Scene fades again to an immense red supergiant, larger than the orbit of Mars, in the backround. Nearby, almost imperceptible against the red behemoth, a flattened glowing disk with a bulge in the center, impossibly swings the star around, almost like a mouse swinging a brontosaurus it is dancing with. Except this "mouse" is a black hole, the remnant of the supergiant's companion, and is actually more massive. As the black hole swings its dancing partner around, like a vampire dancing with a mortal, the black hole feeds on its companion. A trail of plasma streams off the supergiant's corona and spirals into the hole, whirling around forming an accretion disk before disappearing forever into the hole's maw.
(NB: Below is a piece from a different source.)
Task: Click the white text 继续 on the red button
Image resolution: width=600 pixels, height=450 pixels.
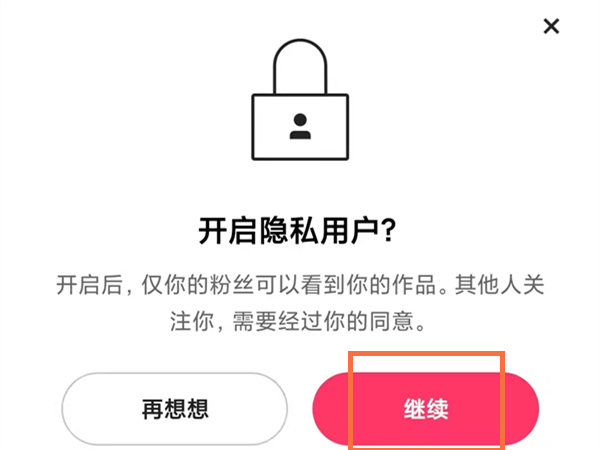Action: [x=426, y=409]
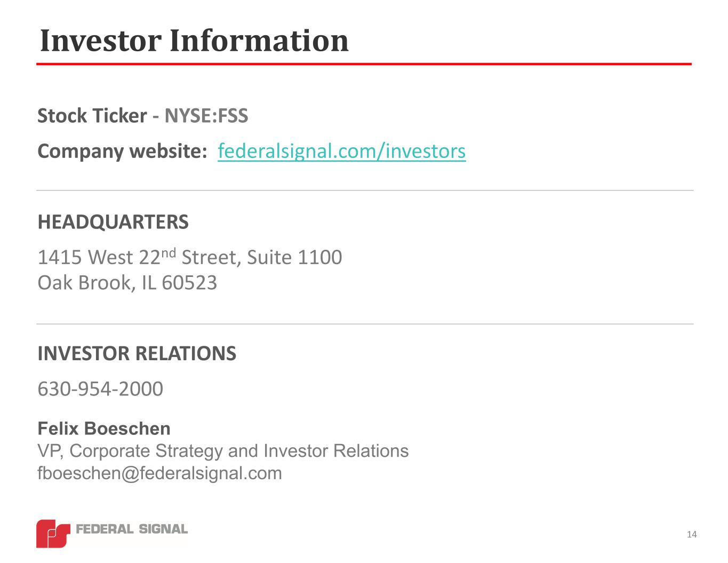
Task: Open the federalsignal.com/investors link
Action: click(x=341, y=152)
Against the backround of the star, two entities, each over a kilometer long and massing hundreds of thousands of metric tons, though appearing microscopic against the star even when viewed at close range, cruise along. The two entities are space-dwelling neumanns. Visually, each resembles a cross between a jellyfish or a hydra and a waterlily - an ovoid central body, with "tendrils" streaming behind the entity as it travels, and "petals" opening like a flower around its front end. On the commonly used toposophic scale, the two entities would each rate probably about SI:2. The two are mother and child, each at least a couple of centuries old (the mother more likely a millennium or more) as ey reckon time.
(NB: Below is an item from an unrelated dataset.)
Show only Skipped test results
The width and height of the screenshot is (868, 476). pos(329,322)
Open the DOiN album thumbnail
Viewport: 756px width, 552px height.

The two have spent much of the past few centuries (eir own time) travelling at relativistic speeds, each capable of cruising within a percentage point of the speed of light, and so haven't experienced as much time passing, by eir own reckoning, as other memebers of eir kind who have stayed put. It hardly matters. Eir species is basically immortal. At least none have died of old age as far as anyone knows. Ey are used to taking several centuries "growing up." Just frolicking and doing completely irrelevant things for no apparent reason. In short, just being kids. Parents usually stay with eir kids for half a millennium or so, making sure eir kid don't kick over any anthills (i.e. Raze a planet with an indigenous ecosystem, or especially a baseline sapient population on it), without understanding what ey are doing (Some of em might be your friends someday, parents usually tell eir children when asked why it isn't okay to slam a kilometer-wide asteroid into such a planet for target practice). It rarely happens anyway, but children always need to be watched to make sure ey learn respect for others, eir lives and property.
The two break orbit around the star and arc through space toward the black hole. Ey intend to use it as a slingshot to help shave a few years off eir journey and conserve some energy. The two follow the gas stream from the star as it streaks along toward the hole, before spiralling down into its maw. Diving through the accretion disk, the two bask briefly in the X-radiation (harmless to em, if ey limit eir exposure to only a few moments; Eir pico-rejuve systems are able to cope with most damage that isn't fatal outright, and the two have near-complete conscious control over what goes on in eir own bodies, so are certain to suffer no lasting ill effects in any event) emitted by the gas as it disappears forever, and then shoot out below the ecliptic of the accretion disk at 0.2c. The child swoops in slightly closer than its mother, and zooms away slightly faster, a couple of percentage points closer to c. She struggles to catch up.
"You cut that too close!" she scolds, sounding more annoyed than she actually is. She doesn't mind her child having fun. Just his timing, and his annoying habit of seeing how close he can cut things, is what annoys her.
"Sorry, Mom," he replies, nonchalantly, which demonstrates to her he really isn't sorry at all. "I guess old habits die hard."
The two continue on eir way to the meeting with others of eir kind in a distant star system.